Extracted data START

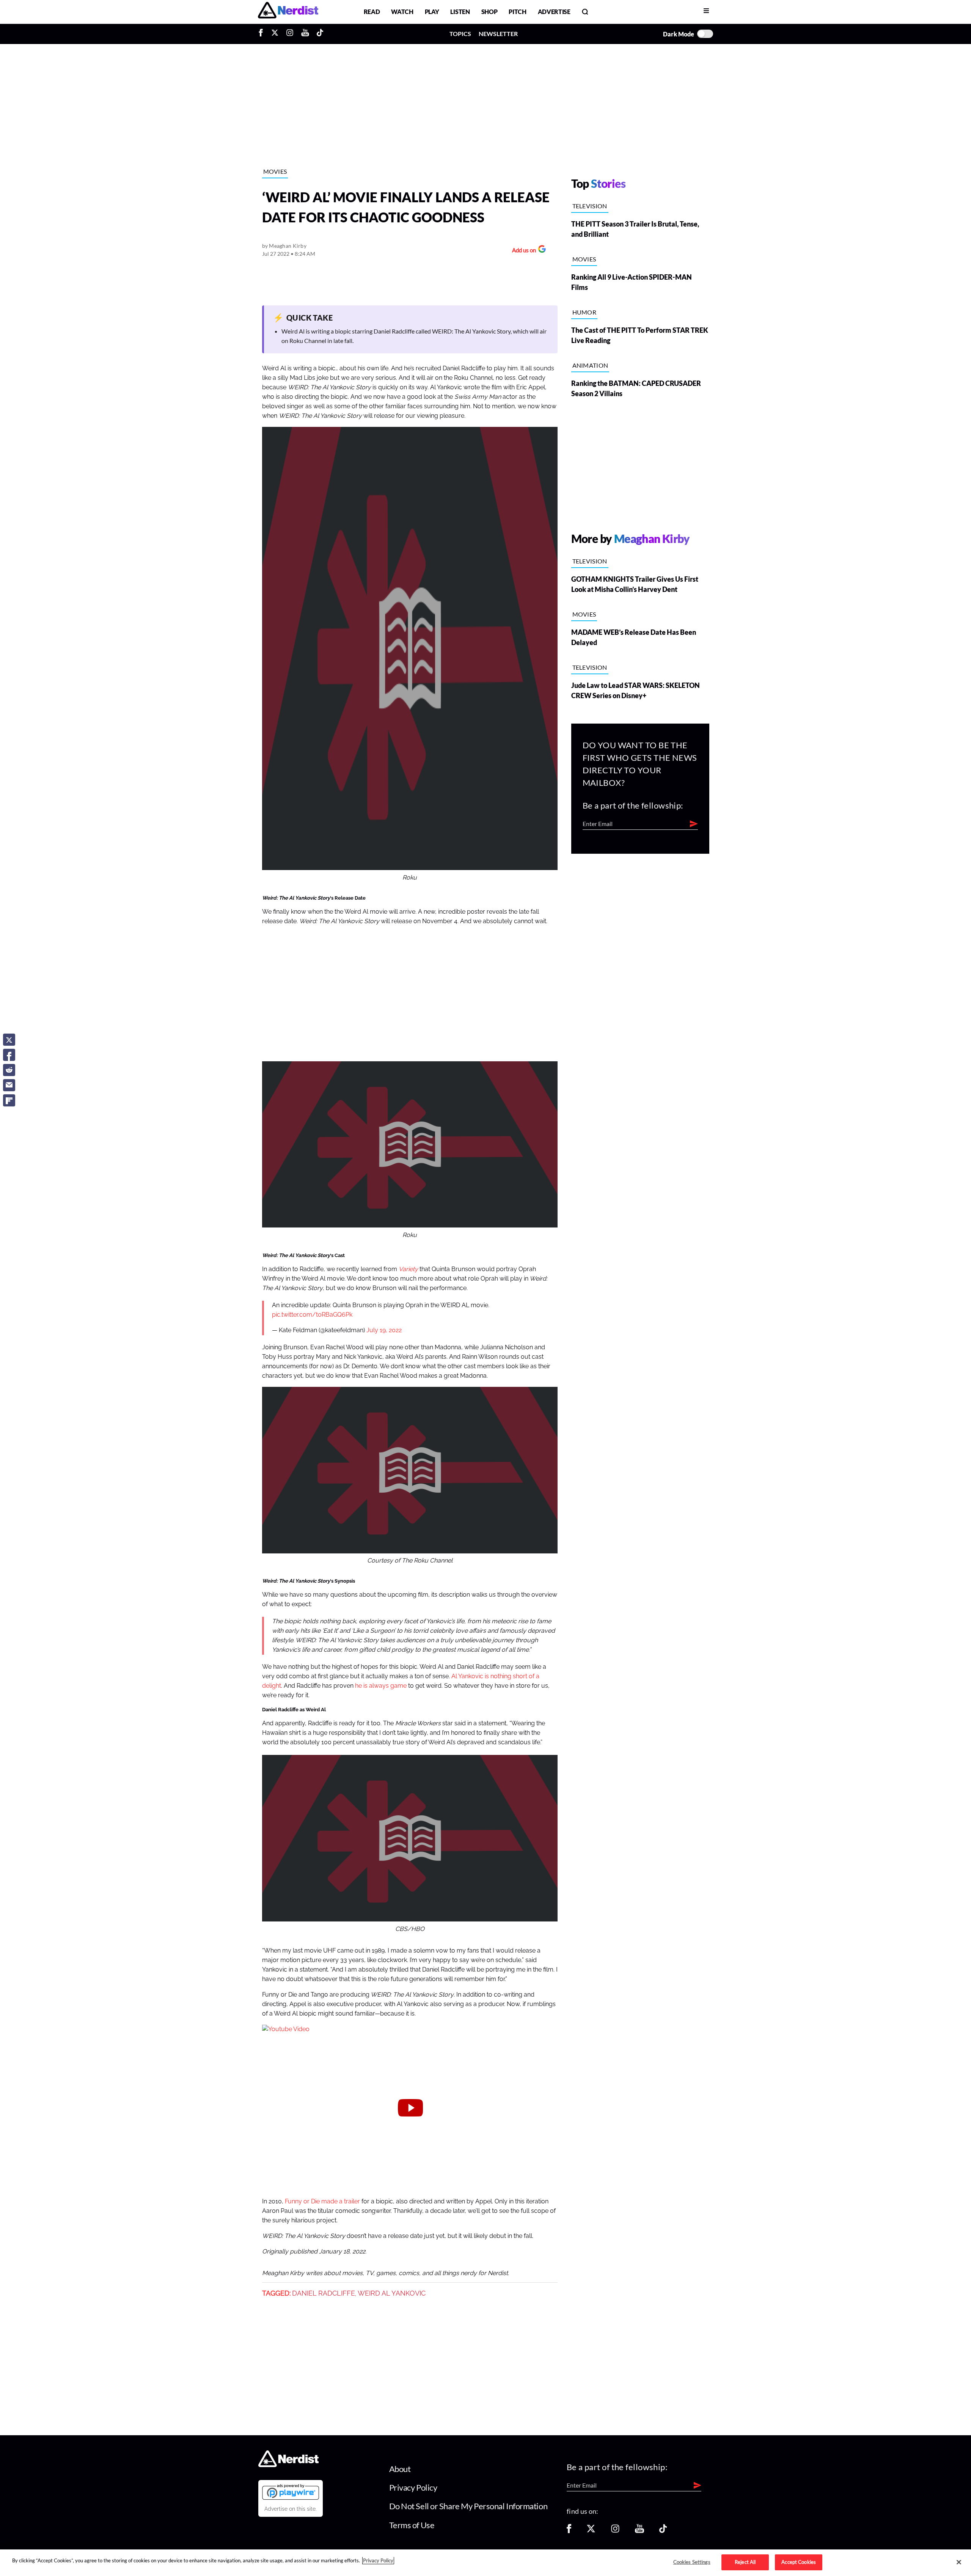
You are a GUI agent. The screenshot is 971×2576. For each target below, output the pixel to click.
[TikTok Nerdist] (320, 34)
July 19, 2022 (384, 1330)
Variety (408, 1269)
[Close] (959, 2562)
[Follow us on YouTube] (639, 2531)
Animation (590, 365)
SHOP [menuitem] (489, 11)
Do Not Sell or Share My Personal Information (468, 2506)
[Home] (288, 2464)
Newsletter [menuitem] (498, 33)
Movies (275, 171)
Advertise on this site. (290, 2509)
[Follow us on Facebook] (569, 2531)
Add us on (522, 251)
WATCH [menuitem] (402, 11)
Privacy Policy (413, 2487)
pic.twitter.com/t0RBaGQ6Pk (312, 1314)
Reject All (745, 2562)
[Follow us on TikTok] (663, 2531)
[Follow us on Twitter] (590, 2531)
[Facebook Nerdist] (262, 34)
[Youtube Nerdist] (305, 34)
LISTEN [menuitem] (460, 11)
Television (589, 205)
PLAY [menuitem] (432, 11)
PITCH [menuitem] (517, 11)
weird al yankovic (392, 2293)
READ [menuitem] (372, 11)
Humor (584, 312)
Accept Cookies (798, 2562)
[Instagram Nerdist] (289, 34)
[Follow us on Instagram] (615, 2531)
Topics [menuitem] (460, 33)
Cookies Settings (691, 2562)
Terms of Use (412, 2525)
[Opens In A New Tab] (290, 2492)
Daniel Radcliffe (323, 2293)
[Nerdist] (288, 11)
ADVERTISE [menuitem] (554, 11)
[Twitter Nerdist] (274, 34)
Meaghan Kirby (287, 245)
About (400, 2469)
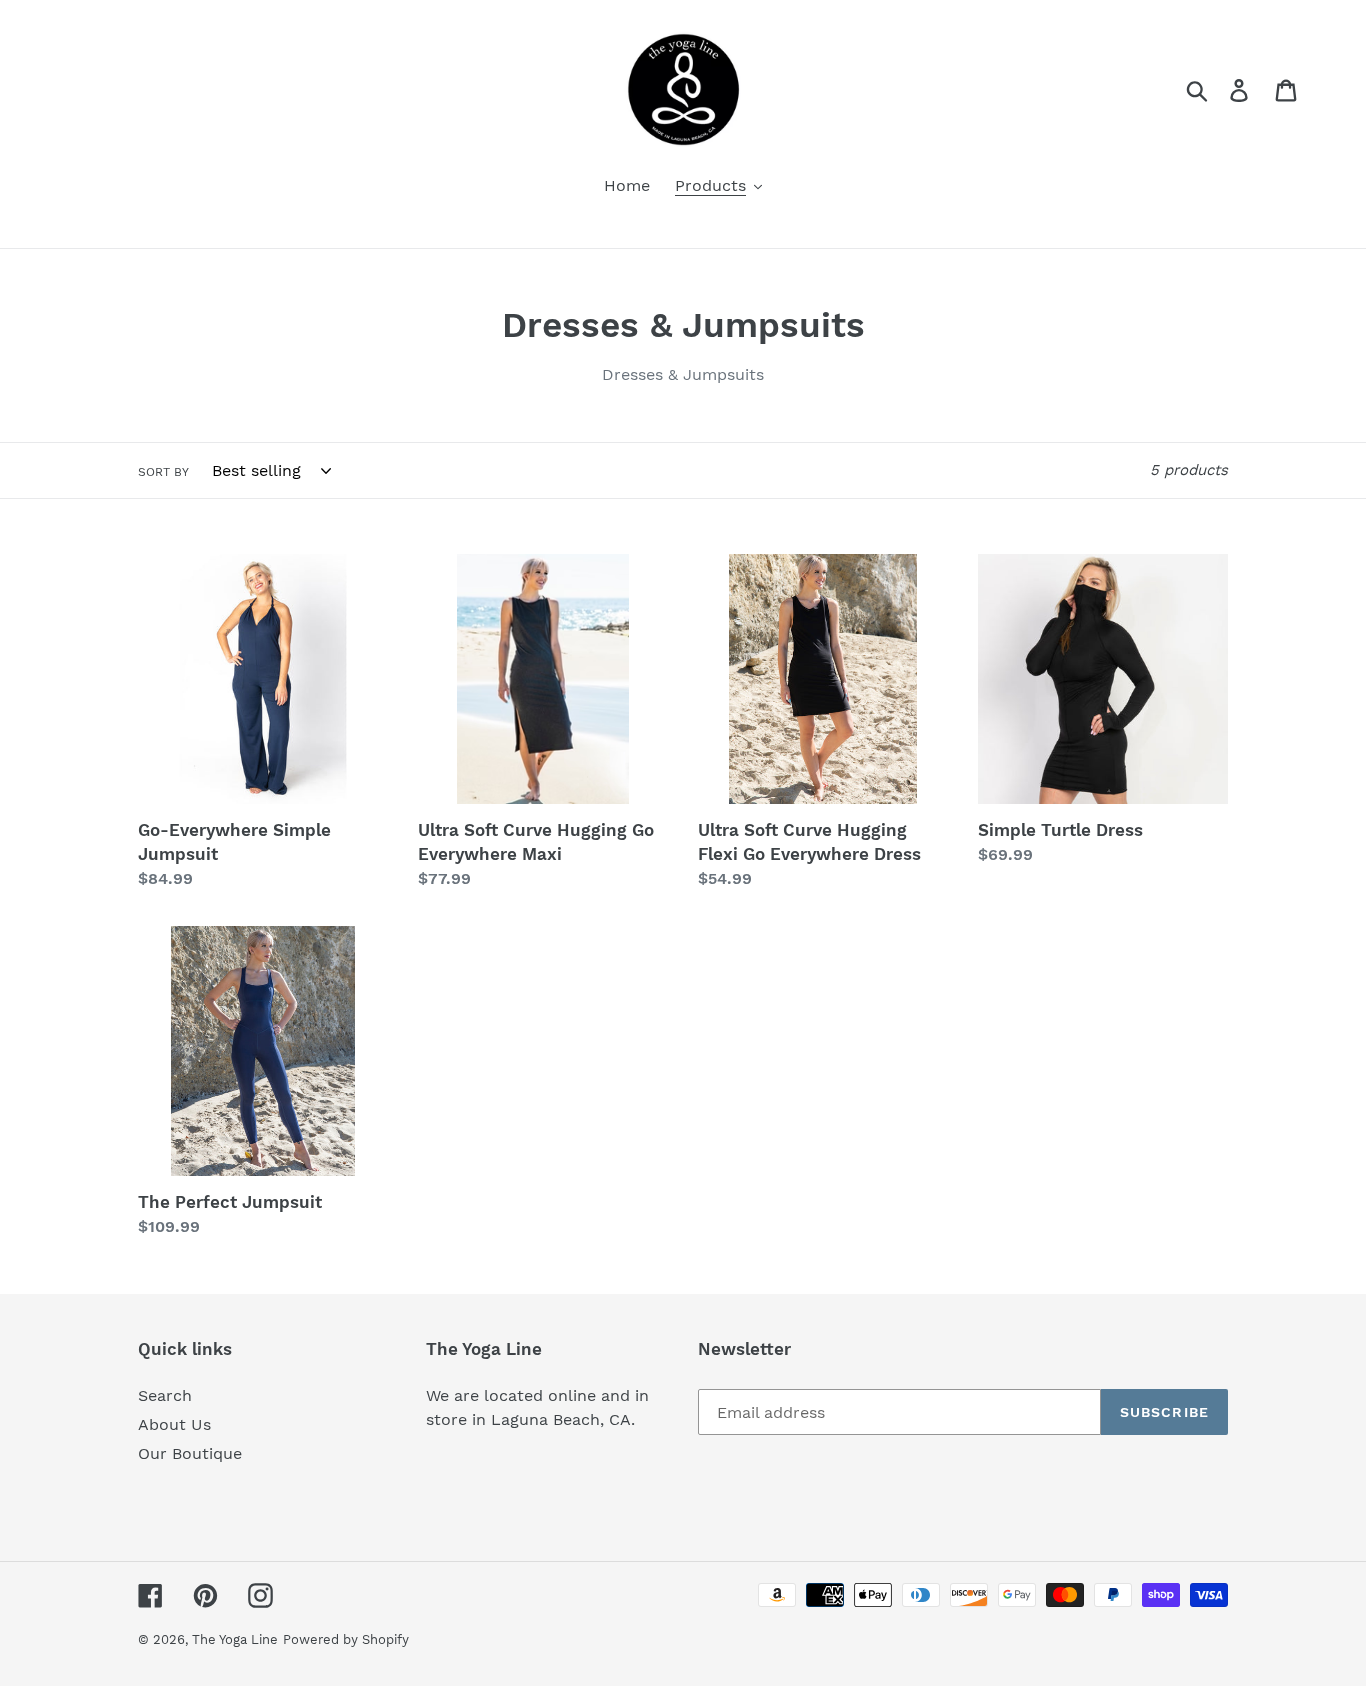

Extracted data END

## Required action:
Go to the line with "[Facebook Nerdist] (262, 34)" in the entries above and repeat every line from there through the line with "Accept Cookies (798, 2562)", exactly and with no other text.

## Problem solution:
[Facebook Nerdist] (262, 34)
[Youtube Nerdist] (305, 34)
LISTEN [menuitem] (460, 11)
Television (589, 205)
PLAY [menuitem] (432, 11)
PITCH [menuitem] (517, 11)
weird al yankovic (392, 2293)
READ [menuitem] (372, 11)
Humor (584, 312)
Accept Cookies (798, 2562)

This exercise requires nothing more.